Con la stessa ferinità, Grace si comporta nei confronti degli animali presenti nel film: il cavallo nero, quasi un leitmotiv, come simbolo di libertà selvaggia allo stato brado, è trattato con amore, quasi con devozione; il cane, invece, un bastardino che Jackson porta a casa senza chiedere il suo parere e che risulterà così fastidioso allo spettatore da desiderarne la morte, viene trattato in tutt’altra maniera. Potrebbe essere una metafora di una fedeltà corrotta? Di una fedeltà che fa nascere rabbia e frustrazione?

La coppia ha alti e bassi, anzi direi altissimi e bassissimi: tanto nella fisicità – Grace è opulenta, Jackson è magrissimo, Grace è ferina, Jackson è apatico – quanto nel modo di affrontare la depressione post-partum, i due si bilanciano, si incastrano alla perfezione. Questo non vuol dire che le cose funzionino come per magia, ma che la scelta della caratterizzazione dei personaggi è on point.

Poi, un terzo elemento di fastidio: la madre di Jackson, che tutto capisce e tutto sa. A differenza del figlio, che subisce passivamente lo spirito animalesco di Grace, Pam capisce bene quello che sta attraversando la nuora: è madre anche lei e vive una situazione peculiare. È sonnambula e spesso se ne va in giro di notte con un fucile tra le braccia. Due personaggi femminili sopra le righe, che – ciascuno a modo proprio – esprimono il sacro femminino.

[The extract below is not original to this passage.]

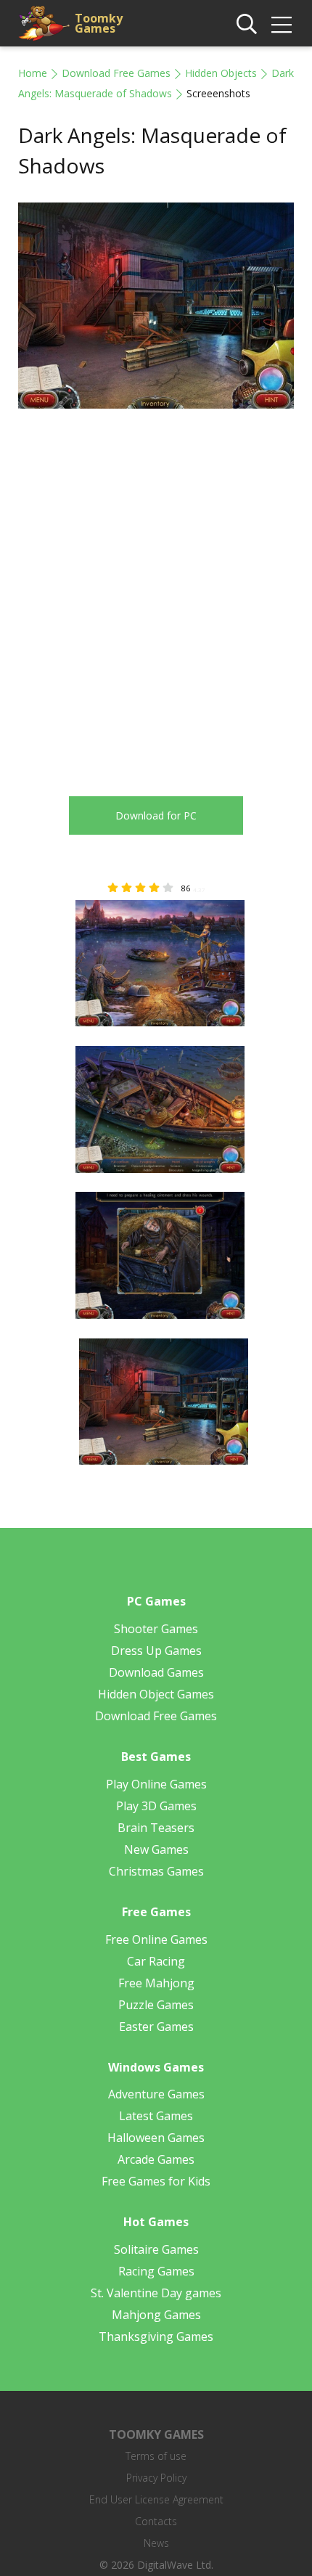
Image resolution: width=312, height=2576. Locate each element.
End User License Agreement (156, 2499)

Insomma qual è il punto di Die my love? Non che io abbia la pretesa di risolvere questo mistero, ma mi sembra che la depressione port-partum – tema un poco bistrattato, non solo nell’arte, ma nella società tutta per cui le donne che, dopo aver partorito, stanno male sono solo delle isteriche o delle “poverine” – sia l’aggancio per rispondere a un’altra domanda: quanto una donna che esce fuori dagli schemi può essere compresa? Può essere amata comunque? A prescindere dalla sua nuova condizione di madre. Una donna che, per quanto bellissima, si comporta in modo violento, insensato, distruttivo, può essere capita? E come? Probabilmente la risposta si trova nel finale del film che, con struttura circolare, si aggancia alla scena di apertura.

Onestamente ho amato molto questo lungometraggio, anche grazie e a causa delle sue stramberie, dei suoi buchi di trama, della sua lunaticità. Perché credo sia tutto da ricondurre alla condizione di Grace, come donna in difficoltà, sofferente, ma libera a sufficienza da detenere ancora un briciolo di libero arbitrio e di retaggio animale.